At the Black Hat Briefings in 2009, a security researcher stood up and disclosed a long list of security vulnerabilities in AMI solutions. The specific vendors were not named, but there were four in total that were assessed, and the impression given was that none of them lacked glaring flaws. The crowning achievement of the security testing was the creation of a worm that was able to spread from meter to meter, wirelessly, until the entire infrastructure was under the control of the attacker. Some of the problems manifested in software flaws, while others were related to hardware or architectural design.

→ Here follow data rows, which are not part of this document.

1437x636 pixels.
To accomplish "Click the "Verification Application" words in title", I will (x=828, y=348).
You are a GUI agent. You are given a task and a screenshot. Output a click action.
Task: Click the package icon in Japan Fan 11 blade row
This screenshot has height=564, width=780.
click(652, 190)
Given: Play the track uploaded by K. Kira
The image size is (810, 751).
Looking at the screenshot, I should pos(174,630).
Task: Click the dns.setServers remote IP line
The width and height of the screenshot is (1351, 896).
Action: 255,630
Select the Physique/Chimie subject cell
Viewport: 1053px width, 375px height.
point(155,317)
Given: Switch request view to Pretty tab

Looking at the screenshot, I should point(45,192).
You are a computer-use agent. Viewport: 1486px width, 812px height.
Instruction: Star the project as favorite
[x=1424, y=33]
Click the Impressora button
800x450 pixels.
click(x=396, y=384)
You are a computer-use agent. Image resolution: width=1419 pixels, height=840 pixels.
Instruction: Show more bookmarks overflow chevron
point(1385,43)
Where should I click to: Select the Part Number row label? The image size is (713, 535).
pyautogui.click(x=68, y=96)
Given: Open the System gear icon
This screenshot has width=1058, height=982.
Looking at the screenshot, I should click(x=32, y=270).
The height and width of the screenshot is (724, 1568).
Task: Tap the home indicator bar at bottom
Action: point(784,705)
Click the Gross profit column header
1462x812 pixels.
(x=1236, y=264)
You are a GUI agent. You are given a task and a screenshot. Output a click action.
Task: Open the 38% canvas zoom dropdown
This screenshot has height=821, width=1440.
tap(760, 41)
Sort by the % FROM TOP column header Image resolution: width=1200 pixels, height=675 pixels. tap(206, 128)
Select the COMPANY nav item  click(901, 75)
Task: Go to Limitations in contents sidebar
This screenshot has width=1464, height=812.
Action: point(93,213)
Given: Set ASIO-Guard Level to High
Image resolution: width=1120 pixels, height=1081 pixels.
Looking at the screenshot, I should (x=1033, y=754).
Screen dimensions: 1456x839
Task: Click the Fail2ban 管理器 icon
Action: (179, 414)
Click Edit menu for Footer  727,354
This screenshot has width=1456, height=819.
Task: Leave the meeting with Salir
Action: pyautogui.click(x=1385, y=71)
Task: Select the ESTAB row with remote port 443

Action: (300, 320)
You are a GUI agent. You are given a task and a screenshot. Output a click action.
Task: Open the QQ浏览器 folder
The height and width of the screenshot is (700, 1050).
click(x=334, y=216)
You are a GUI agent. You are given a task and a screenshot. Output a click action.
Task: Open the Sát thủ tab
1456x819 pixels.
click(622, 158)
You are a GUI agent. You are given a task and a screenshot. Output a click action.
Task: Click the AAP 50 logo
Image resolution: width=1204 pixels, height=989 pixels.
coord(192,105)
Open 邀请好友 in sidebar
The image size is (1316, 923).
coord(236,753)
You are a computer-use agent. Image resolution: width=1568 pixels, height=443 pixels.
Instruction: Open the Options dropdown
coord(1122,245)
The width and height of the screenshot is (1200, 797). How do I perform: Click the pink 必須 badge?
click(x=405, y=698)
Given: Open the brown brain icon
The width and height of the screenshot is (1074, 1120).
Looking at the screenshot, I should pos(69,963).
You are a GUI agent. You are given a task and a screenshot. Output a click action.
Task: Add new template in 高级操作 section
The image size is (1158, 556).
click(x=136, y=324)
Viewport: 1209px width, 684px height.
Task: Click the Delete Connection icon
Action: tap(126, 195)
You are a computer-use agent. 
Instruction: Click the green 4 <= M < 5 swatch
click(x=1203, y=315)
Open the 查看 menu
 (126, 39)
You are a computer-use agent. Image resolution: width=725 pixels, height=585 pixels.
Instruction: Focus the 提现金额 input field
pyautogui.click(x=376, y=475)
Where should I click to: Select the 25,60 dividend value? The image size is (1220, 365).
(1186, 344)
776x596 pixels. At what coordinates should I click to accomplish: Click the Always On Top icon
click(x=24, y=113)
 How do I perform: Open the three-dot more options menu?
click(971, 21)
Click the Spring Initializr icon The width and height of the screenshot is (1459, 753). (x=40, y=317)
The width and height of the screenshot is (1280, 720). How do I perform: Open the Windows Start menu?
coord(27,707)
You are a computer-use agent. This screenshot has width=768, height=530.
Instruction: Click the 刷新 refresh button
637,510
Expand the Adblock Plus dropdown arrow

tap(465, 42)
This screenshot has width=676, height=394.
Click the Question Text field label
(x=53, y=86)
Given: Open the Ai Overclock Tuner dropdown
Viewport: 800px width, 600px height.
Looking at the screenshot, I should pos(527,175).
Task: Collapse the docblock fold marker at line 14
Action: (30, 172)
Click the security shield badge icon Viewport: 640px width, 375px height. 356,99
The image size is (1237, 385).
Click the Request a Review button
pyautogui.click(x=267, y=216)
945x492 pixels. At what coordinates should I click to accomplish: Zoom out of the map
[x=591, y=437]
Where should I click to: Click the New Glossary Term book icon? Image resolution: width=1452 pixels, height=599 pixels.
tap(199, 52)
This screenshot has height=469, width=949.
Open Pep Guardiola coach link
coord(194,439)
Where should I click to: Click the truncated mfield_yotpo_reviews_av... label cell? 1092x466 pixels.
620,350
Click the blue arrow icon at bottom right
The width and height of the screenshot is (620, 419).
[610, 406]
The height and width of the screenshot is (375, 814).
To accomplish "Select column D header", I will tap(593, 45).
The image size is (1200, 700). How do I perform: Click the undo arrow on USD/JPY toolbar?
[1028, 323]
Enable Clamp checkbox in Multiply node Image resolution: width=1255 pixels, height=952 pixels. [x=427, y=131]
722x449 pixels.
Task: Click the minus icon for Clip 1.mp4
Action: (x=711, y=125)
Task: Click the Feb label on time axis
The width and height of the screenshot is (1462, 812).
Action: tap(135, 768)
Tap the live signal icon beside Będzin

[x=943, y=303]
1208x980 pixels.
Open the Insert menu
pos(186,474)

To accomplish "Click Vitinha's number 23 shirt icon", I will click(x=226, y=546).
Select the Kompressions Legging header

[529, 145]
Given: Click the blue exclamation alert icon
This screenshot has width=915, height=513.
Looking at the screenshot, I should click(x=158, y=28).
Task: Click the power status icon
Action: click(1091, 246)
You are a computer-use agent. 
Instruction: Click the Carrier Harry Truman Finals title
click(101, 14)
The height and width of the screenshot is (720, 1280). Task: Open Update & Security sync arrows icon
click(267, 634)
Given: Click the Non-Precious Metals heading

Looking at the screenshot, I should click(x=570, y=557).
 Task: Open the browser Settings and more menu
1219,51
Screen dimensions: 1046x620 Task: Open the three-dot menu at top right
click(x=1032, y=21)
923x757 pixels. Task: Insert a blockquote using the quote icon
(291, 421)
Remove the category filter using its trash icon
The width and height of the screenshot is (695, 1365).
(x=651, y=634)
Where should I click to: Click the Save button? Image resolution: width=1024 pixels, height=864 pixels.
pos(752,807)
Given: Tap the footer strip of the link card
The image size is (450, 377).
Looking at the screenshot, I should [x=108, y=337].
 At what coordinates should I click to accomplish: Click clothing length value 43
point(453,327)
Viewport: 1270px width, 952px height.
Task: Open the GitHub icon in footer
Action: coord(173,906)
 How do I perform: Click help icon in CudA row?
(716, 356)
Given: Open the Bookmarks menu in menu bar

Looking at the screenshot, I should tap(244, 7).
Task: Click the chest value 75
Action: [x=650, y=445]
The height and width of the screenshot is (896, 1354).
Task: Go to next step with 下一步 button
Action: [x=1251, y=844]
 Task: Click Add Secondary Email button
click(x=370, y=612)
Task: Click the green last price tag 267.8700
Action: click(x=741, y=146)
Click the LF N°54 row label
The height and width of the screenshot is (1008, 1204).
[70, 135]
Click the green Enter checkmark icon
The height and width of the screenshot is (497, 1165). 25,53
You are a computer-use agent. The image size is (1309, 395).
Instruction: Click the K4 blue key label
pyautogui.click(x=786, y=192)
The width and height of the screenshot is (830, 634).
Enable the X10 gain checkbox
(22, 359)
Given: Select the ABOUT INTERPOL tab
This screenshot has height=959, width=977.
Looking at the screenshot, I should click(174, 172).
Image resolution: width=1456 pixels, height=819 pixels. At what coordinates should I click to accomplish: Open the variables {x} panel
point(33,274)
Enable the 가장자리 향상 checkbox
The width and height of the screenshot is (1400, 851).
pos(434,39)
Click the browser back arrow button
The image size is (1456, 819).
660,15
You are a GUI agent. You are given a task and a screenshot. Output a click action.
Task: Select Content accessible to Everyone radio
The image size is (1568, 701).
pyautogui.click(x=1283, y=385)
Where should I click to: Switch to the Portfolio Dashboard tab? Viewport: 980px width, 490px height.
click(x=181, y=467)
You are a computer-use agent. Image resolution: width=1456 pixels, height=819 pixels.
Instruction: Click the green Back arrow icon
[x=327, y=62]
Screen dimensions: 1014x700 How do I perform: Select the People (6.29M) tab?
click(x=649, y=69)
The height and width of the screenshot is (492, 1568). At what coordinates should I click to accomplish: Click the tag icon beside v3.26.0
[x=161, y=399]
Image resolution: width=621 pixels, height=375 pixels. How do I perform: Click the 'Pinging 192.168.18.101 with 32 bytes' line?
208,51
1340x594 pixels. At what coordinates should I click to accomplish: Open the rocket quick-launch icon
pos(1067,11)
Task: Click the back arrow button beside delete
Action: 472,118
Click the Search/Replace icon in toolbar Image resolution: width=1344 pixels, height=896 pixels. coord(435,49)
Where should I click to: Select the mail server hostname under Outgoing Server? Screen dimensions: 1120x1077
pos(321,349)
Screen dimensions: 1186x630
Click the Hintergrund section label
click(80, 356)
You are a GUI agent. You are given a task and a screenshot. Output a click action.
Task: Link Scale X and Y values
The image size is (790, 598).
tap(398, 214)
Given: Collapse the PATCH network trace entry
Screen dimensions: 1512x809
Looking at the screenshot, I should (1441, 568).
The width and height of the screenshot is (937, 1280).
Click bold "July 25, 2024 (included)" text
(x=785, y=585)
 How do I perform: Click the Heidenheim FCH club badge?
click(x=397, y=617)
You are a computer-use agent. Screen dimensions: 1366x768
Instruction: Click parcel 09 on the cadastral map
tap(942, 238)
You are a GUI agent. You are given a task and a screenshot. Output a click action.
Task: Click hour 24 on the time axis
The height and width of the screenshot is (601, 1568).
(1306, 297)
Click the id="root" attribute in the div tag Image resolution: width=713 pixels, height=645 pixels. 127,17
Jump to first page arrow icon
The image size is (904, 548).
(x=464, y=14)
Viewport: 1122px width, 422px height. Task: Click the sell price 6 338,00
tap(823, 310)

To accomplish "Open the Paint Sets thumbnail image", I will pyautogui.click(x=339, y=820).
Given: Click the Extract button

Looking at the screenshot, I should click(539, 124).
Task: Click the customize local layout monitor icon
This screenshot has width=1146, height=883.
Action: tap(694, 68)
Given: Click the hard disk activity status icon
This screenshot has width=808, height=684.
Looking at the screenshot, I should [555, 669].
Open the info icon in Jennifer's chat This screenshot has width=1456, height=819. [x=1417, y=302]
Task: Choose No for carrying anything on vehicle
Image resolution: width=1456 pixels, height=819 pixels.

The latter two are more insidious, because they cannot be fixed with a simple software update or patch. In such cases, the cost of fixing the security holes is equivalent to, or greater than, the cost of the initial AMI rollout, as every meter must be physically upgraded, modified or replaced. This is precisely the kind of situation that every industry has faced previously, and only addressed after years of incidents eventually forced vendors to make secure design a critical part of their development processes. Unfortunately, metering implementations historically tend to last for decades, which is a sobering thought considering how long that gives attackers to find and exploit flaws.

Conclusion
For decades, security has been an afterthought that later became accepted as a needed and necessary component of any major environment or system. In the past, the process of trial and error that led to that evolution has been able to move forward without significant impact, but every iteration of the cycle has brought a higher and higher cost to the errors. With AMI in particular and Smart Grid technologies in general, there is no flexibility for a trial and error approach to the security challenge being faced today.

Meters are in fixed locations as are substations and transformers; thus, one cannot change the layout of the power grid simply because it’s safer from a networking perspective when insecure products are in use. Moreover, the impact of such an incident would be enormous, far beyond what is acceptable or in some cases, imaginable. The public outrage at an incident that could be attributed to an attack would result in legislation far more stringent than anything yet seen by the power industry, but ironically, that legislation would probably do little to improve security.

Today the stakes are higher than ever, the threats are more dangerous than before, and the alternatives to integrating security into our power infrastructure are few. The best time to act is now, before the vulnerabilities and flaws that already exist become locked into our national power delivery and distribution infrastructure.